Collection entries:
----------

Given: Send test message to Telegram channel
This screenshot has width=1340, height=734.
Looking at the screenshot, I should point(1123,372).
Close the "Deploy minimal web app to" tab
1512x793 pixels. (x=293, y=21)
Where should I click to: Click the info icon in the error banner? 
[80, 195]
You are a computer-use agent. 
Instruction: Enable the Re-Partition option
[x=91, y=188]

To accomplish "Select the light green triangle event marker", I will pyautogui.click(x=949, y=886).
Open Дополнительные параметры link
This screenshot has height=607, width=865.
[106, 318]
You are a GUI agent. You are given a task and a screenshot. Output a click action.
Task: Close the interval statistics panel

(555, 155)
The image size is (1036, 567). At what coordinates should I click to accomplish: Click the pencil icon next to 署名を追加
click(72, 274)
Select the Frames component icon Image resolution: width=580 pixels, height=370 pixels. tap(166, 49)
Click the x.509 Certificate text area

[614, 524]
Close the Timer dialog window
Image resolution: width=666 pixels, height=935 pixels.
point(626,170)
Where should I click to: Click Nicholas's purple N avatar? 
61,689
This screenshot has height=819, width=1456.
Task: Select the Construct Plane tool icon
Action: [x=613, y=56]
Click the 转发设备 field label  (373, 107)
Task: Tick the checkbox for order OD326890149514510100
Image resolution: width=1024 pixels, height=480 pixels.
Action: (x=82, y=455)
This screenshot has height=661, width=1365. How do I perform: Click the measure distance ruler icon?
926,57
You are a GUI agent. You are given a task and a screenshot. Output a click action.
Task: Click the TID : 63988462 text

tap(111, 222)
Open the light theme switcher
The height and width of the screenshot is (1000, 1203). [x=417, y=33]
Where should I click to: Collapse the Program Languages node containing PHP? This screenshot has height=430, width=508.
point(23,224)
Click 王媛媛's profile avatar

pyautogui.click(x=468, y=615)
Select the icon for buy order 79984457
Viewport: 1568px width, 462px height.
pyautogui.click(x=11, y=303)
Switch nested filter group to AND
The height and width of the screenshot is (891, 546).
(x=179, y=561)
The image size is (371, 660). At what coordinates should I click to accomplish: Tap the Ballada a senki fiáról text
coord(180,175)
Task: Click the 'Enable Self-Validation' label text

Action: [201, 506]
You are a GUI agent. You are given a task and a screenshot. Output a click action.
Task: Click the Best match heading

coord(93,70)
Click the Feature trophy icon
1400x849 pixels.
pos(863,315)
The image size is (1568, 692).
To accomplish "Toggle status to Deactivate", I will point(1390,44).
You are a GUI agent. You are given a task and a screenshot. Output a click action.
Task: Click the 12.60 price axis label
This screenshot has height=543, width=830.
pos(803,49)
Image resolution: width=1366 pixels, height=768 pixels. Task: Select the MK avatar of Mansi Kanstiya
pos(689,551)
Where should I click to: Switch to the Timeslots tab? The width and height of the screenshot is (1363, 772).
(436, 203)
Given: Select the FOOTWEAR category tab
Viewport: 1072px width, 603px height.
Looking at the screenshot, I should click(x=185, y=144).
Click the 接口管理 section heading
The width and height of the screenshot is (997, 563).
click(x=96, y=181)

----------

*Problem description*.
Reproduce all the records precisely.

*Exercise response*.
Given: Send test message to Telegram channel
This screenshot has width=1340, height=734.
Looking at the screenshot, I should point(1123,372).
Close the "Deploy minimal web app to" tab
1512x793 pixels. (x=293, y=21)
Where should I click to: Click the info icon in the error banner? 
[80, 195]
You are a computer-use agent. 
Instruction: Enable the Re-Partition option
[x=91, y=188]

To accomplish "Select the light green triangle event marker", I will pyautogui.click(x=949, y=886).
Open Дополнительные параметры link
This screenshot has height=607, width=865.
[106, 318]
You are a GUI agent. You are given a task and a screenshot. Output a click action.
Task: Close the interval statistics panel

(555, 155)
The image size is (1036, 567). At what coordinates should I click to accomplish: Click the pencil icon next to 署名を追加
click(72, 274)
Select the Frames component icon Image resolution: width=580 pixels, height=370 pixels. tap(166, 49)
Click the x.509 Certificate text area

[614, 524]
Close the Timer dialog window
Image resolution: width=666 pixels, height=935 pixels.
point(626,170)
Where should I click to: Click Nicholas's purple N avatar? 
61,689
This screenshot has height=819, width=1456.
Task: Select the Construct Plane tool icon
Action: [x=613, y=56]
Click the 转发设备 field label  (373, 107)
Task: Tick the checkbox for order OD326890149514510100
Image resolution: width=1024 pixels, height=480 pixels.
Action: (x=82, y=455)
This screenshot has height=661, width=1365. How do I perform: Click the measure distance ruler icon?
926,57
You are a GUI agent. You are given a task and a screenshot. Output a click action.
Task: Click the TID : 63988462 text

tap(111, 222)
Open the light theme switcher
The height and width of the screenshot is (1000, 1203). [x=417, y=33]
Where should I click to: Collapse the Program Languages node containing PHP? This screenshot has height=430, width=508.
point(23,224)
Click 王媛媛's profile avatar

pyautogui.click(x=468, y=615)
Select the icon for buy order 79984457
Viewport: 1568px width, 462px height.
pyautogui.click(x=11, y=303)
Switch nested filter group to AND
The height and width of the screenshot is (891, 546).
(x=179, y=561)
The image size is (371, 660). At what coordinates should I click to accomplish: Tap the Ballada a senki fiáról text
coord(180,175)
Task: Click the 'Enable Self-Validation' label text

Action: [201, 506]
You are a GUI agent. You are given a task and a screenshot. Output a click action.
Task: Click the Best match heading

coord(93,70)
Click the Feature trophy icon
1400x849 pixels.
pos(863,315)
The image size is (1568, 692).
To accomplish "Toggle status to Deactivate", I will point(1390,44).
You are a GUI agent. You are given a task and a screenshot. Output a click action.
Task: Click the 12.60 price axis label
This screenshot has height=543, width=830.
pos(803,49)
Image resolution: width=1366 pixels, height=768 pixels. Task: Select the MK avatar of Mansi Kanstiya
pos(689,551)
Where should I click to: Switch to the Timeslots tab? The width and height of the screenshot is (1363, 772).
(436, 203)
Given: Select the FOOTWEAR category tab
Viewport: 1072px width, 603px height.
Looking at the screenshot, I should click(x=185, y=144).
Click the 接口管理 section heading
The width and height of the screenshot is (997, 563).
click(x=96, y=181)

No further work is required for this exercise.